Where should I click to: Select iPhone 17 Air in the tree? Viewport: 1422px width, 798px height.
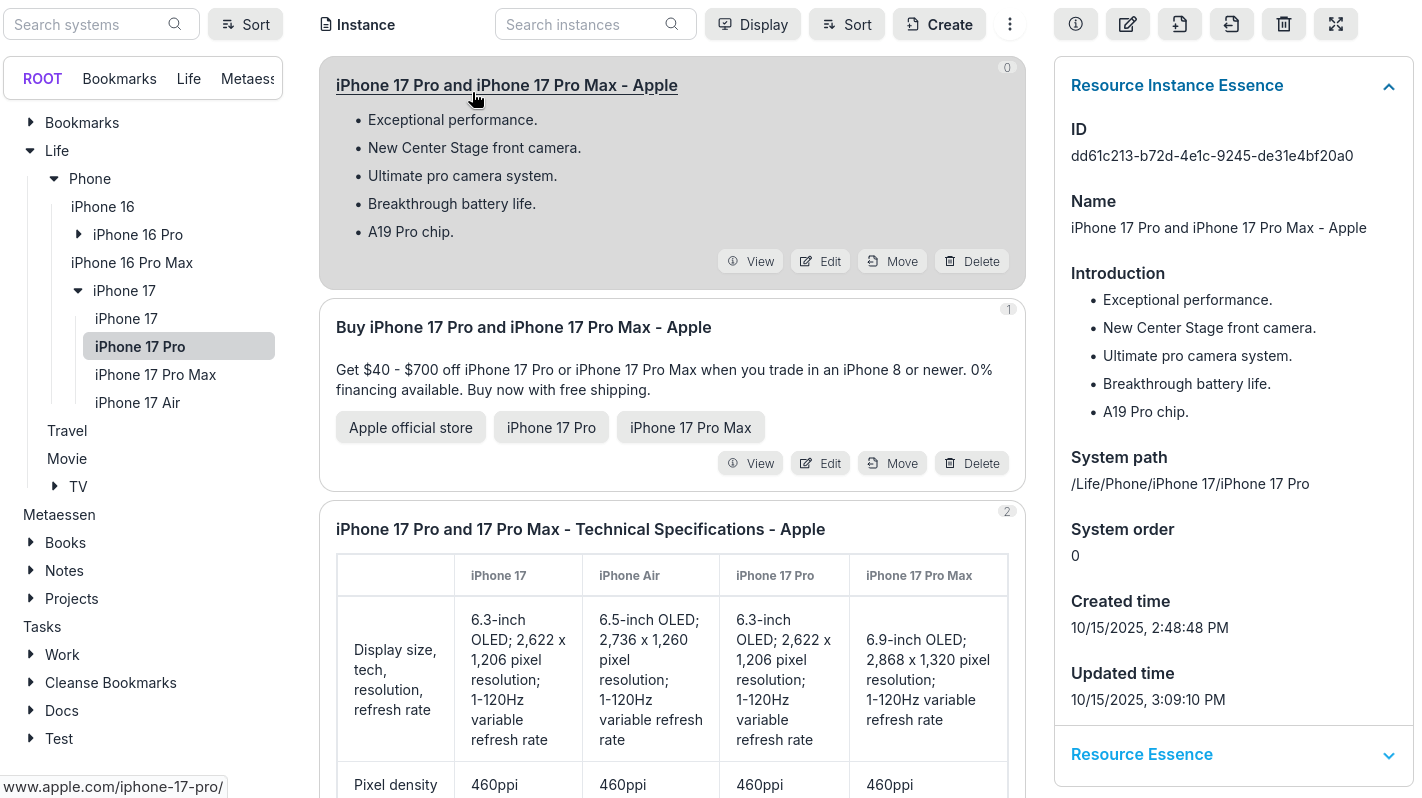point(137,402)
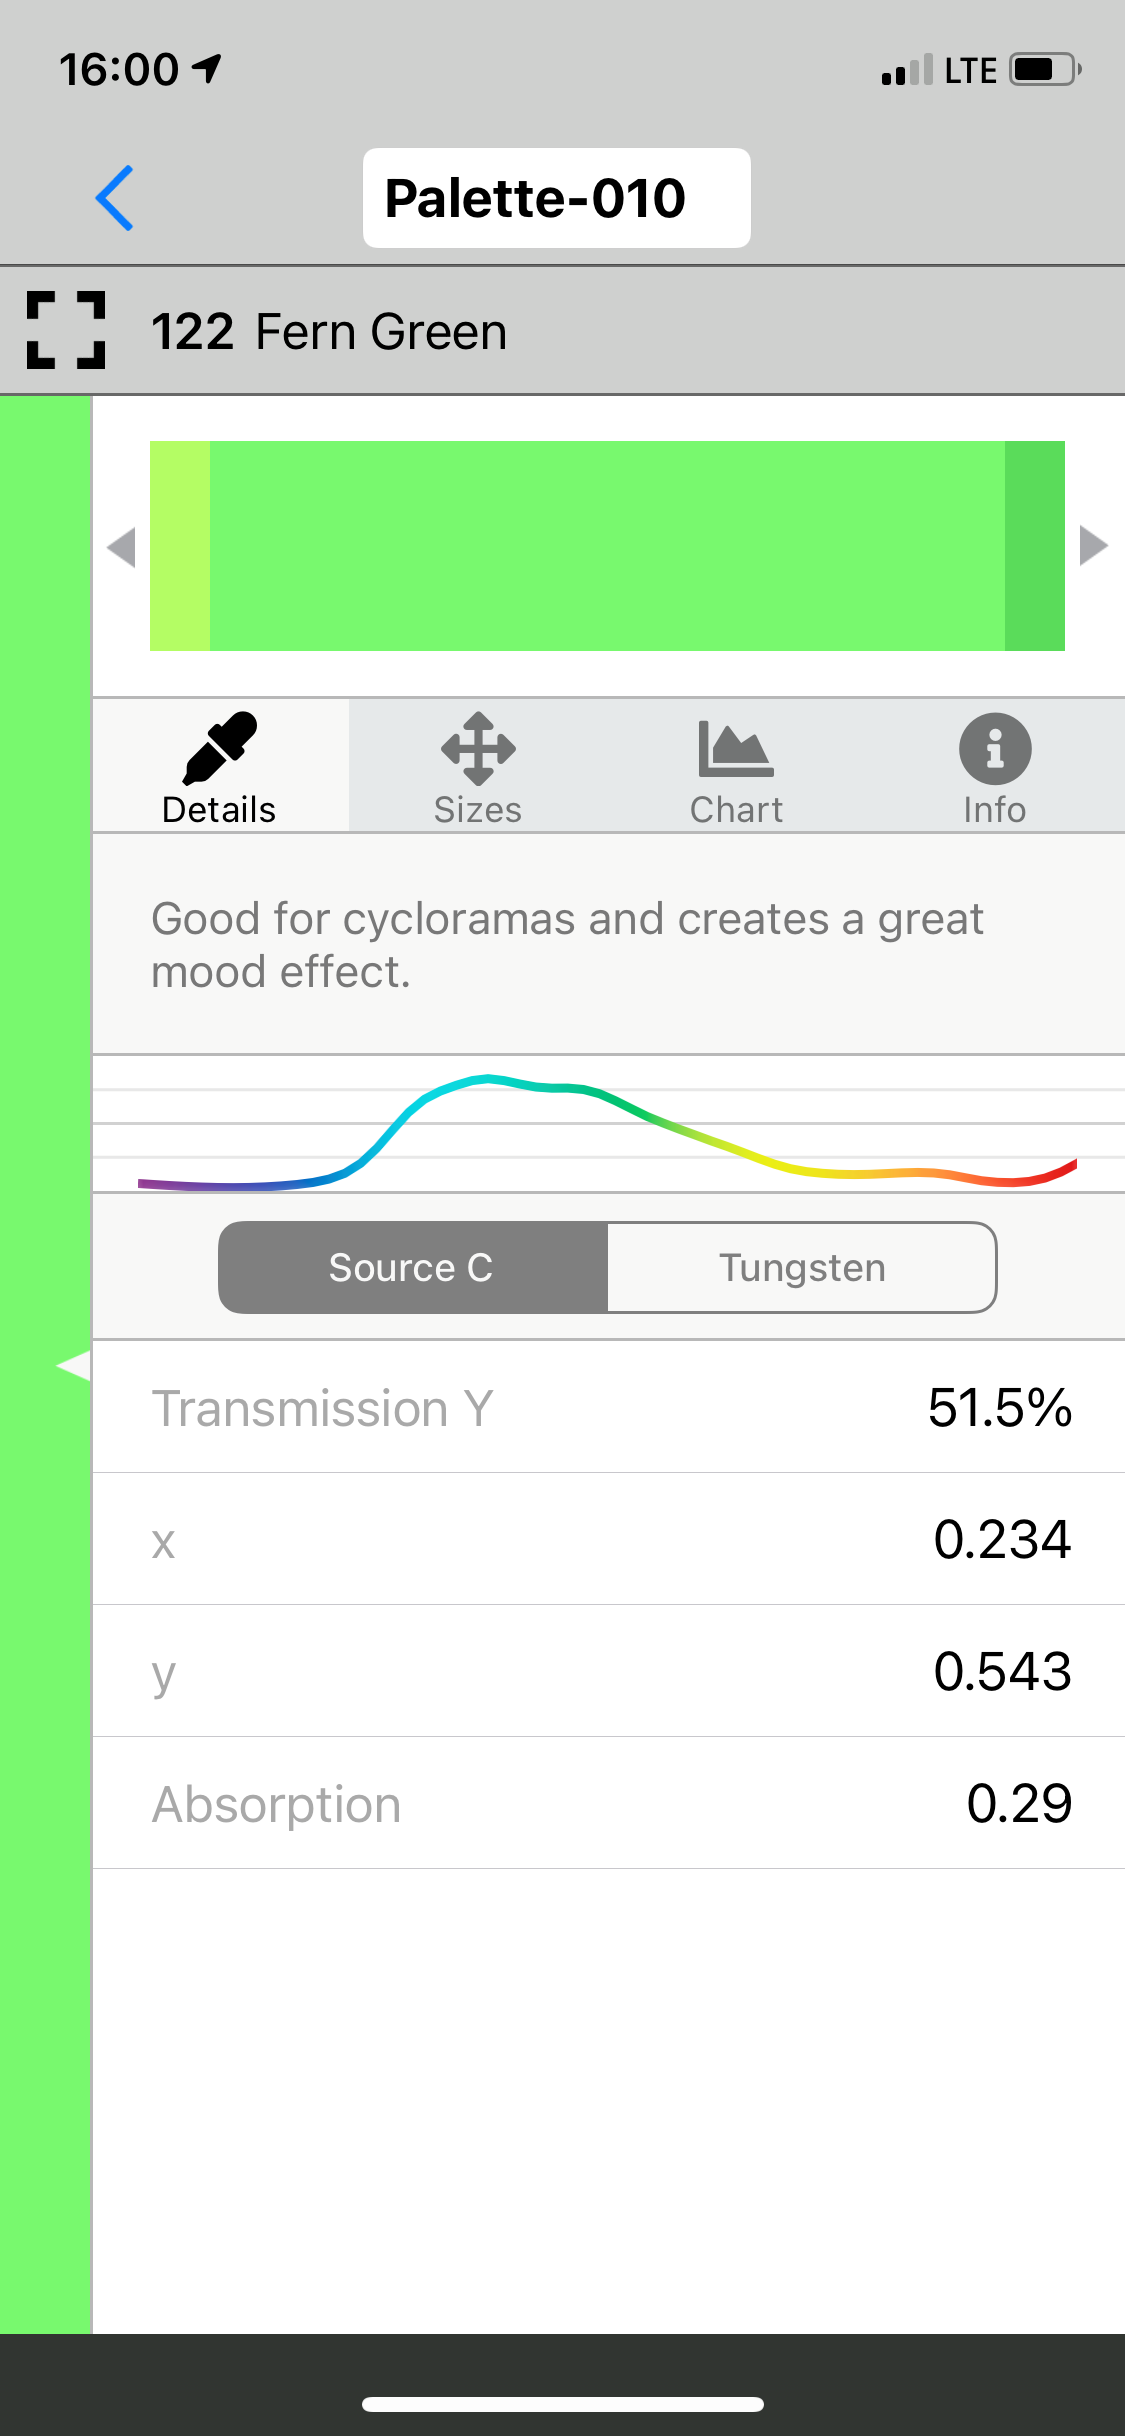Select the darker green swatch on the right edge
This screenshot has height=2436, width=1125.
[x=1034, y=546]
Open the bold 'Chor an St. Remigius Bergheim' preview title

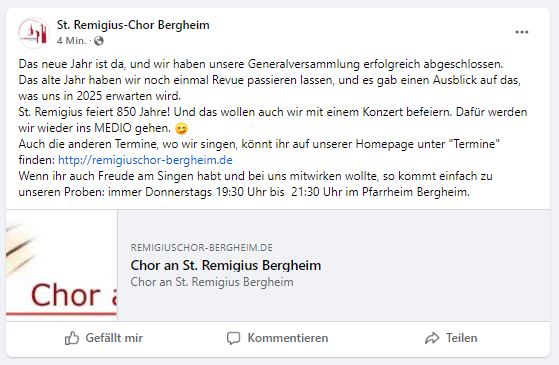point(226,266)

---*---

▶ _TRY IT_
Give an exact copy of the data, and omit any pictures it holds.

▶ _RESULT OF THIS TASK_
Where should I click to: Select iPhone 17 Air in the tree? Viewport: 1422px width, 798px height.
point(137,402)
Select the darker green swatch on the right edge
This screenshot has height=2436, width=1125.
[x=1034, y=546]
Open the bold 'Chor an St. Remigius Bergheim' preview title

point(226,266)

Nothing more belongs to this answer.